Objectives The objective of this study is to identify clinicopathologic characteristics associated with non-sentinel lymph node (SLN) metastasis and non-vaginal recurrences in patients with SLN-positive endometrial cancer (EC).

Methods Consecutive patients with surgically staged EC and at least one positive SLN were included. SLNs were ultra-staged. Positive SLNs were reviewed and patients classified according to the size of the largest SLN metastasis.
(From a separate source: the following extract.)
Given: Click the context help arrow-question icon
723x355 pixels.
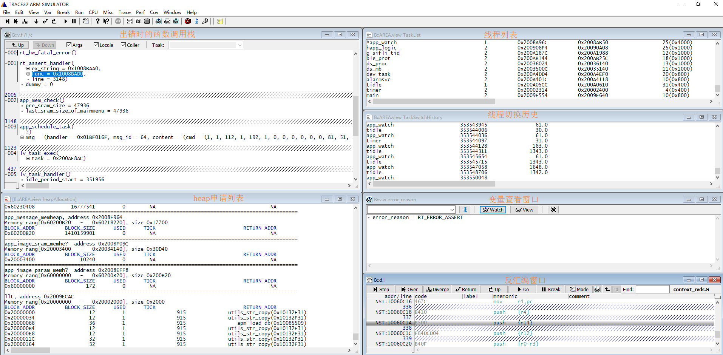Looking at the screenshot, I should [106, 22].
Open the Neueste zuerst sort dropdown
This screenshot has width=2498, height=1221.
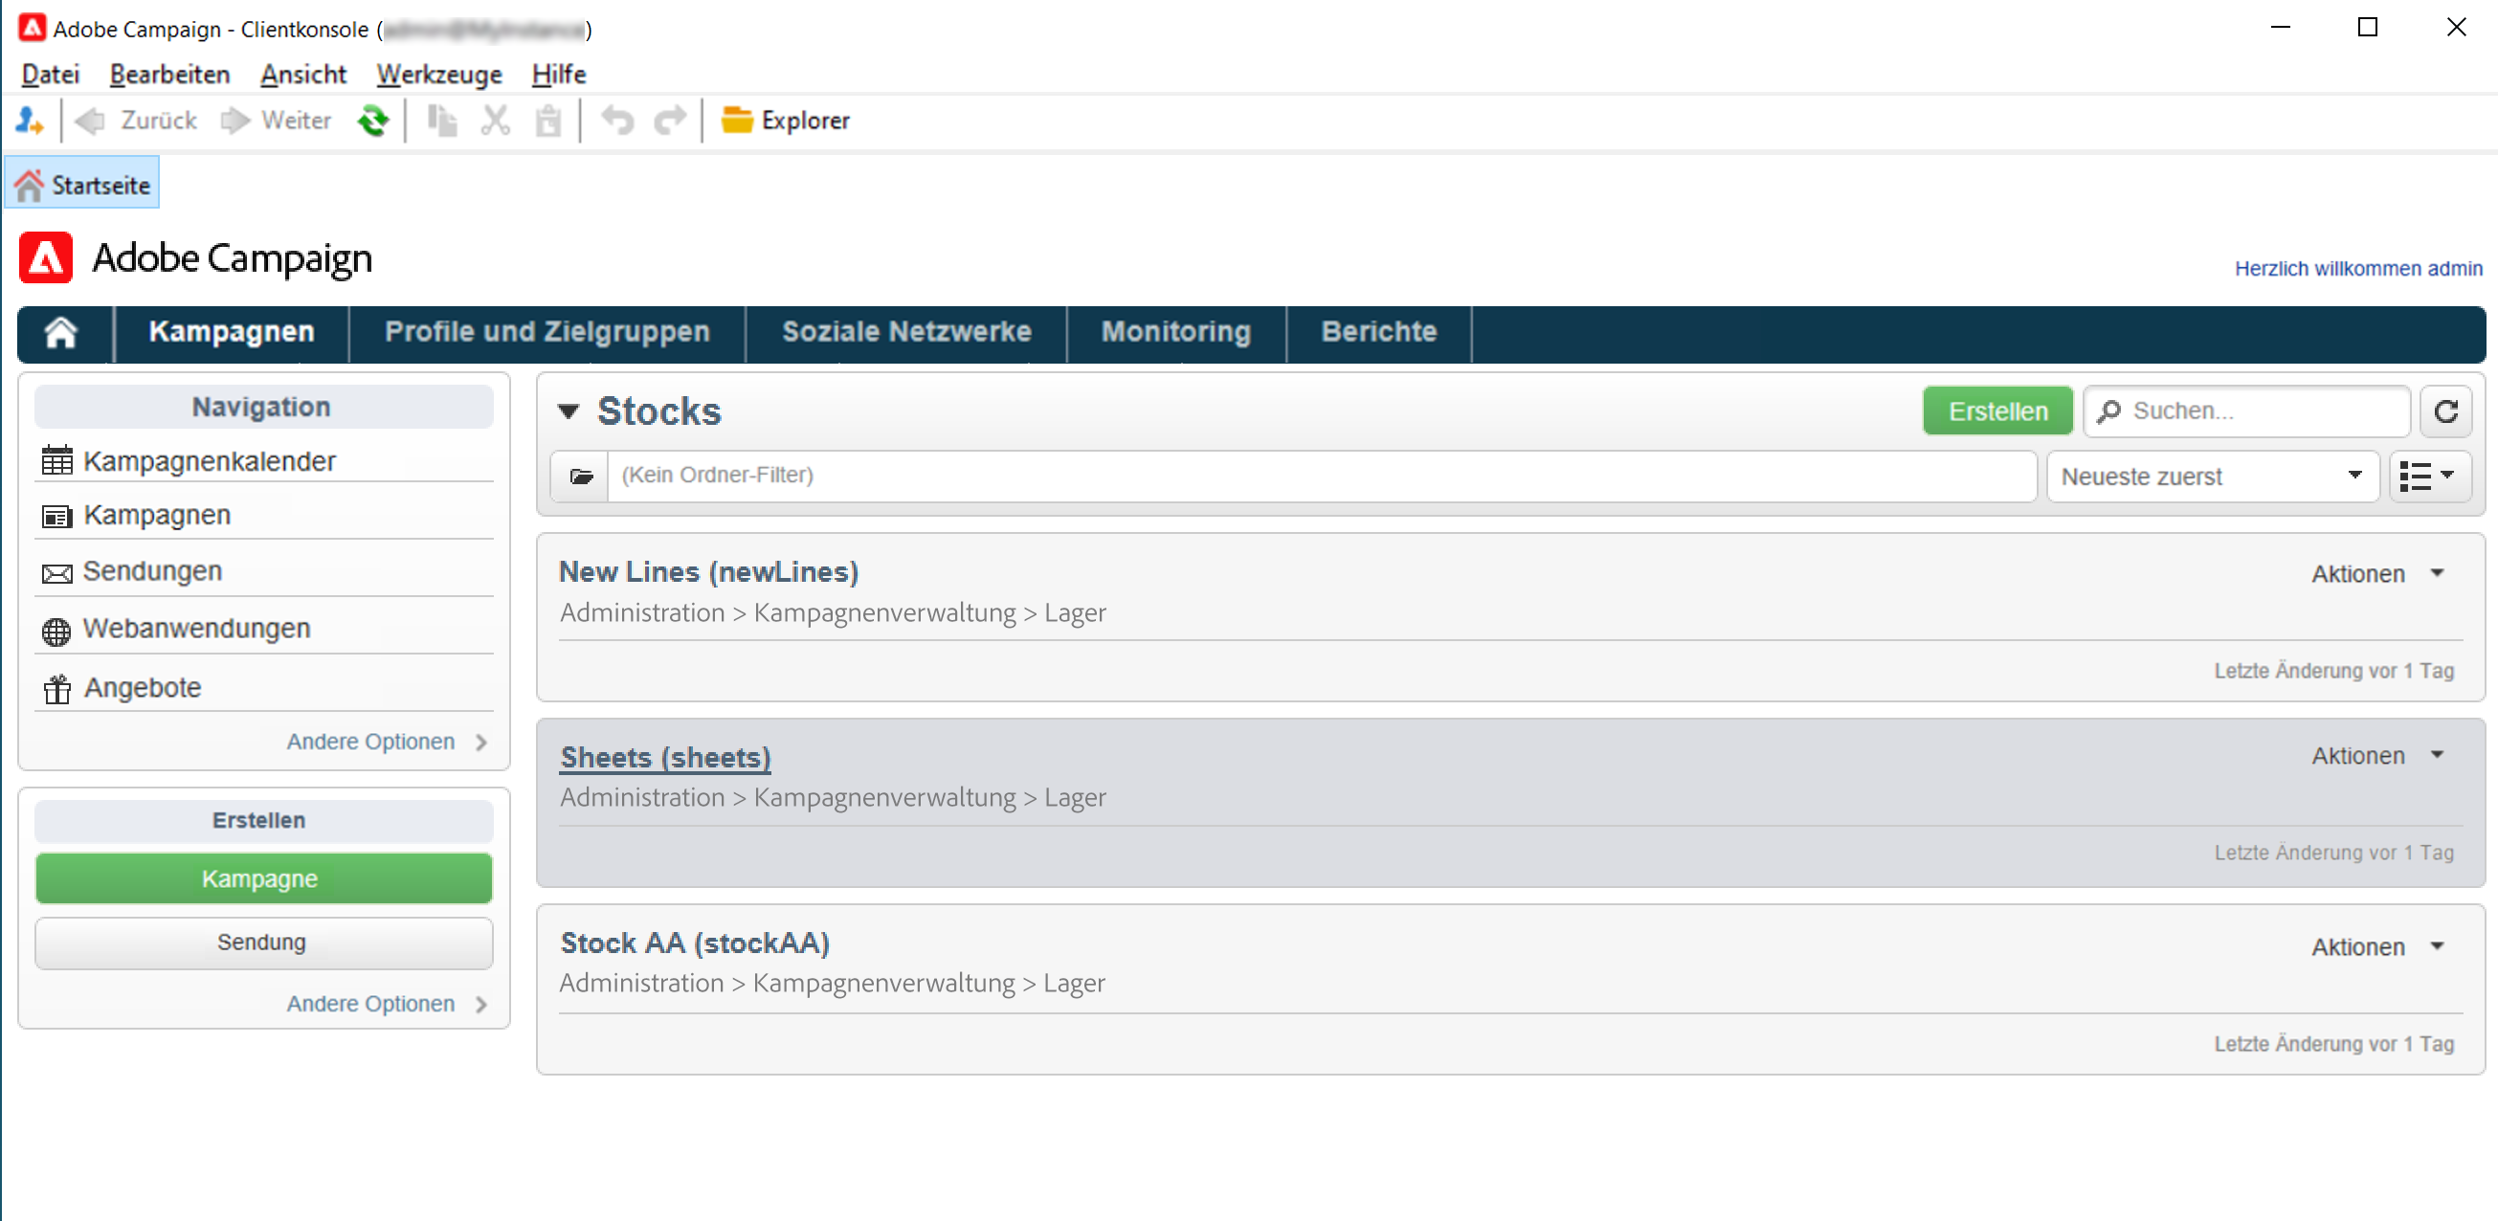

Results 103 patients (36 isolated tumor cells (ITC), 27 micrometastasis, 40 macrometastasis) were included. Multiple positive SLNs were observed in 38.8% of patients. Size of SLN metastasis (adjusted OR (aOR) 3.0 for macrometastasis vs ITC, 95%CI 1.1–8.1), and age (aOR 1.8 per 10-year increase, 95%CI 1.1–3.0) were independent predictors of multiple positive SLNs. Extracapsular compared to intracapsular invasion of the SLN metastasis was significantly associated with multiple positive SLNs at univariate analysis (71.4% vs. 33.7%, p=0.008). Forty-seven percent (18/38) of patients who underwent completion pelvic lymphadenectomy, had additional positive lymph nodes. This was associated with increased size of SLN metastasis (0/8, 5/10, and 13/20 in ITC, micro- and macrometastasis, respectively, p=0.004). SLN macrometastasis (adjusted HR (aHR) 3.4, 95%CI 1.1–11.0), non-endometrioid histology (aHR 5.7, 95%CI 1.9–17.3), and cervical stromal invasion (aHR 9.4, 95%CI 2.9–30.4) were independent predictors of non-vaginal recurrence (table 1).

Abstract O005/#190 Table 1

Conclusions Size and location of SLN metastasis can predict an increased risk of multiple positive SLNs, non-SLN positive nodes, and non-vaginal recurrence in SLN positive EC patients. These factors should be assessed when considering adjuvant treatment in these high-risk patients.